Friday, July 19, 2013

What IS Peptone Anyway?

According to the free dictionary,

pep·tone
n.
Any of various water-soluble protein derivatives obtained by partial hydrolysis of a protein by an acid or enzyme during digestion and used in culture media in bacteriology.

Question: what is the source of protein?

Answer: Do you ever wonder what happens to the parts of the animal that humans DON'T eat or use?

Peptone vendors will get the animal scraps and make peptone by "dissolving" them with acid or digesting them with enzymes and eventually make them into a powder which gets sold to cell culture manufacturers who use them.

I know of bovine- and porcine-derived peptones... (aka "beef" or "pork").  With the mad cow scare from several years back, Process Development departments were moving away from bovine- to porcine.  And since then processes that use peptones have tried to move towards non-animal derived (aka "veggie") peptone.

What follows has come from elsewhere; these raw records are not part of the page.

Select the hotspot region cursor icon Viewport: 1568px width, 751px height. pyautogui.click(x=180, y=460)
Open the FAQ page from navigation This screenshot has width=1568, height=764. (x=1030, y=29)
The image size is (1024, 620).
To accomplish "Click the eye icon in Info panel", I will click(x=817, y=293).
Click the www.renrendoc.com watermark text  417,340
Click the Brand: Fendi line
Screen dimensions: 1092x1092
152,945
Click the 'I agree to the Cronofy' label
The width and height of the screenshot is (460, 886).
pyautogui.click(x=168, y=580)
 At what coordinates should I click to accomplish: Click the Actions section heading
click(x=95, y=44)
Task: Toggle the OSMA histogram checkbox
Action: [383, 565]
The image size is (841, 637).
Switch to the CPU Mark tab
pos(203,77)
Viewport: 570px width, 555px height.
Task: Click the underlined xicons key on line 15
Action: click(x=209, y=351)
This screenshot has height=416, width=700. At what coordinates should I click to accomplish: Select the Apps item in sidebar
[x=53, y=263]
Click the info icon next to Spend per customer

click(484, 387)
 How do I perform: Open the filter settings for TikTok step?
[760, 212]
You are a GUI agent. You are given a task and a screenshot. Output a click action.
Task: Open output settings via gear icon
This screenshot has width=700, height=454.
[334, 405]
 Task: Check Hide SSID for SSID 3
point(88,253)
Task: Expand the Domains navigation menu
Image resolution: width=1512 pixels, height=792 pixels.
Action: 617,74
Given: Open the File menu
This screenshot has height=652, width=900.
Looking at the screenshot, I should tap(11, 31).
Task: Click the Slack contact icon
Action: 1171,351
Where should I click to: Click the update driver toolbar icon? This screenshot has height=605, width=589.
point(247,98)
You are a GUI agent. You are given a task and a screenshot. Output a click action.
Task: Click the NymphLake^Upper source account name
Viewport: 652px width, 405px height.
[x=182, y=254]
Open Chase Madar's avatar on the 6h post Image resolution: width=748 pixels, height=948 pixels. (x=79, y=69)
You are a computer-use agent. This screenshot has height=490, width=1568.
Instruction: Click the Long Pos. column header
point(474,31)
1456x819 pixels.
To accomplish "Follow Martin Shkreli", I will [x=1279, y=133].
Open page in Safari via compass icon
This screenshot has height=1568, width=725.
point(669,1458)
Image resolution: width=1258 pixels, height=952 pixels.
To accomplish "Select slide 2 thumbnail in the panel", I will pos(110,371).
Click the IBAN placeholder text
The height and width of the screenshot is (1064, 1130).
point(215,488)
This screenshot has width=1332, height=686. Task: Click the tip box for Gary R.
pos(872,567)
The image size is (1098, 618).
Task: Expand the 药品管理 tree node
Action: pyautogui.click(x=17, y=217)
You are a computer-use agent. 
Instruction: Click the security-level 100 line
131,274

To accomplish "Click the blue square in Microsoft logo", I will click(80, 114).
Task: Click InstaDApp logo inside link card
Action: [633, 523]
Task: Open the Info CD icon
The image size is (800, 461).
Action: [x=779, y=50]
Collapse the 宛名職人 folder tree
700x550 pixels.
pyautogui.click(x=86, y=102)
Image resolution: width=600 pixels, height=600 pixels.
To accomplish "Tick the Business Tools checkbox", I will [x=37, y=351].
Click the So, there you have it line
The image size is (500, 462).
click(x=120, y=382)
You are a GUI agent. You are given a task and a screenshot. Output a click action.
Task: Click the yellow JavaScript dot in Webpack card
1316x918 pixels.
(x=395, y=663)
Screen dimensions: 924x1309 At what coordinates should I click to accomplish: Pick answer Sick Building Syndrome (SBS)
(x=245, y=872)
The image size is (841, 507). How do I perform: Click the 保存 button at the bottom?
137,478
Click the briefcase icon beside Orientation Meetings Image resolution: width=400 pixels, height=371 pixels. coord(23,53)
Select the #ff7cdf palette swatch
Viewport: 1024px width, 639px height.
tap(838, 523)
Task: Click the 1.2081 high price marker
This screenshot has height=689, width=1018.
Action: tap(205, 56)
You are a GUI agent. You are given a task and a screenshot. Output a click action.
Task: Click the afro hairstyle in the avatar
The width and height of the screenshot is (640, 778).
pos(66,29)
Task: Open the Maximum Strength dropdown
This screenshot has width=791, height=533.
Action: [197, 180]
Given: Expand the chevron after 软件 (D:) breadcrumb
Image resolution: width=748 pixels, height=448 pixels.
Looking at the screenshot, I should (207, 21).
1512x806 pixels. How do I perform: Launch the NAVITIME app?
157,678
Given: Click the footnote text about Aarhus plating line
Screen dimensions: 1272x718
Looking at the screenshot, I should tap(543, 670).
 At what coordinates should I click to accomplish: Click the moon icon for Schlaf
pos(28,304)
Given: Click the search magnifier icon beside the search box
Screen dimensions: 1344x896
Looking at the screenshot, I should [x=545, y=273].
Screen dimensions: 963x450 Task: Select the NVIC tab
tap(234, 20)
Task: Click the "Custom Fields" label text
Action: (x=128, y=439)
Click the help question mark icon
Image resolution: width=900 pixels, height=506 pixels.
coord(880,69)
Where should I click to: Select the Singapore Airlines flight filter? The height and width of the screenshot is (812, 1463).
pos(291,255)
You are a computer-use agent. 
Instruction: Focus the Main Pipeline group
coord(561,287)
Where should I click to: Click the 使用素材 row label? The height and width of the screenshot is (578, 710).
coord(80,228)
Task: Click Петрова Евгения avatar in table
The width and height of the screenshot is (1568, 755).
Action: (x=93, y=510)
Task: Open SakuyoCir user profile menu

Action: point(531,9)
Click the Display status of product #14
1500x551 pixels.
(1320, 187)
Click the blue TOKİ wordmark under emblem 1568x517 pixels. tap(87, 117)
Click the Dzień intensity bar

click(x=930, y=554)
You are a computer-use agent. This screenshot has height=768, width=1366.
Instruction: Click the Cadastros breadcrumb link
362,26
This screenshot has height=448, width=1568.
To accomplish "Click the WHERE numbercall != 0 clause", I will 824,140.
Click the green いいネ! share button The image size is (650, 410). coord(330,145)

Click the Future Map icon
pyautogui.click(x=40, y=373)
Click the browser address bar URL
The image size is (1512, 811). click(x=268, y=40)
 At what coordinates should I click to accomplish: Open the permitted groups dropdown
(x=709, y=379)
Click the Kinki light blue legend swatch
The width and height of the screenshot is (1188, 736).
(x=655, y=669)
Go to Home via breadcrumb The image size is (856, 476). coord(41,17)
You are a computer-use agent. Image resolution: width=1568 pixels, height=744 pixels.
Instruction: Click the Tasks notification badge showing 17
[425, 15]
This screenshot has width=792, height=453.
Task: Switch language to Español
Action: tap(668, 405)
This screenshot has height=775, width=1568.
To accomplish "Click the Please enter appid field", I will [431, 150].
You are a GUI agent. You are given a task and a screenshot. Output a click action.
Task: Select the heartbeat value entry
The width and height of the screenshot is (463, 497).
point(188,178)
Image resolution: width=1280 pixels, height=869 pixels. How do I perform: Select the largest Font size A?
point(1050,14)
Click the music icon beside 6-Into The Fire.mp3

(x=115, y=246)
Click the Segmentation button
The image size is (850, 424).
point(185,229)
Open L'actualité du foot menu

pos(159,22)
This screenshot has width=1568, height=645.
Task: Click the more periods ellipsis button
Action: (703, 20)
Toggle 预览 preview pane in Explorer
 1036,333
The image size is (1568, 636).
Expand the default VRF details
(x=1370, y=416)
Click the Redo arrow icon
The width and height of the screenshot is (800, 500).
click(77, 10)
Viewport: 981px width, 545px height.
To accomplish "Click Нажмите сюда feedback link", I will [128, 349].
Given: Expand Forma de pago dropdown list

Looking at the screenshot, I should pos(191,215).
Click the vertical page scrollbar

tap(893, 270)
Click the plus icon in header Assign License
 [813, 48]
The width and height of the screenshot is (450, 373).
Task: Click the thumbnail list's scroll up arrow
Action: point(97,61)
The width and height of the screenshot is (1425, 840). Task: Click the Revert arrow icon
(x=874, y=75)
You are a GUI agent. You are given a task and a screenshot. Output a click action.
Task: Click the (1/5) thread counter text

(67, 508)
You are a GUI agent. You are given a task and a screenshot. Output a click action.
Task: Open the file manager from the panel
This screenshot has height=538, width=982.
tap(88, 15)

As I've said before, peptone is that je ne sai quoi that the cells like and boosts their productivity.  A process development department that continues to use peptones do so at the risk of increasing manufacturing variability in favor of higher small-scale cell culture productivity.

And doing so risks making the process susceptible to peptone lot variability, which ultimately diminishes process robustness.

tl:dr - peptone is dissolved cow/pig/veggie parts ground into fine powder used by some biologics manufacturers to increase cell culture productivity.